The internet has made it possible to explore and buy flowers from all over the world!
In the 1970’s, fresh cut flowers were introduced in grocery stores of the United States. Some selections offered in the grocery stores include roses, carnations, pompoms, lilies, and Baby’s Breath. These are offered because of the availability, longevity, and price options. Also available are bouquets of mixed flowers.
Many know that flowers are available in most grocery stores, but don’t forget to check out your local florist. Many florists offer single stem purchases. Several of these flower choices are usual but look for selections that are different. Some florists pride themselves on offering the unexpected in flower selections. Selections may include tropical, dried, cacti, or exotic. Any one of these varieties would be wonderful in an arrangement or single in a vase.

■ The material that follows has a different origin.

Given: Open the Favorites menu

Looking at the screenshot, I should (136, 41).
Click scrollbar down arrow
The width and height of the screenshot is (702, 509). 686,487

Different containers are needed for low centerpieces!
Not all floral designs are in vases. Table centerpieces usually are low on the table so guests can see over the arrangement. I use floral foam to provide stability and nourish the blooms
Here are examples of containers I use for these situations. One example shown is the small white bowl. This bowl can be glass or plastic and in varying colors. I use this type of container at Christmas for small centerpieces. The bowl completes the design element but can be upgraded by placing the centerpiece in a more decorative container.
The other example is to use a plastic liner. These liners are sturdy and can be used with decorative containers or baskets. A liner in a basket is shown in the above picture. Find a liner that sits flatly in the container. Try not to have too much space between the liner and the container, or be too snug. Be careful not to destroy the liner if it needs to be removed. Cut a piece of floral foam to fit the liner.

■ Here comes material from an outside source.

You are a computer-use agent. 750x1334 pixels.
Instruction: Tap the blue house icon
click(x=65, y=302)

Soak the foam until saturated. This may take overnight, depending on the type of foam used. After soaking the foam, place it in the liner and secure the liner with pieces of waterproof floral tape. Place the liner in the container or basket. If the liner is lower than the rim of the container, place a piece of styrofoam in the bottom of the container and place the liner on top.
Designing an arrangement begins with the vase!
In this picture, I selected four examples of vases. Starting from the left is a budvase, a fluted bubble bowl, a large rose vase, and a straight budvase.
Many people do not realize the information a designer needs to make a simple choice. What is the occasion? What is the design? How stable do the flowers need to be? How big a vessel is needed to hold the amount of water needed for the arrangement?
A budvase is used for blooms with long stems. These usually are roses or carnations. The sample on the left with the ballooned base is most often used with multiple stems. This budvase holds no more than three stems. The straight budvase on the right is usually used with single blooms. The water of the vase assists in keeping the arrangement stable.
A rose vase is a tall, large vase the usually holds one dozen roses. The vase is tall and holds a vast amount of water to feed the roses. I take waterproof tape and make a crisscross on the top of the vase. This keeps the roses from shifting in the arrangement. The shape of the vase contributes to showing each bloom of the arrangement.
This example of the bubble bowl is fluted. Many bubble bowls have a clean edge. This creates a truer bubble shape. These vases are perfect for tulips. Many times, the stems are less rigid. The vase allows the stems to lay lower on the vase.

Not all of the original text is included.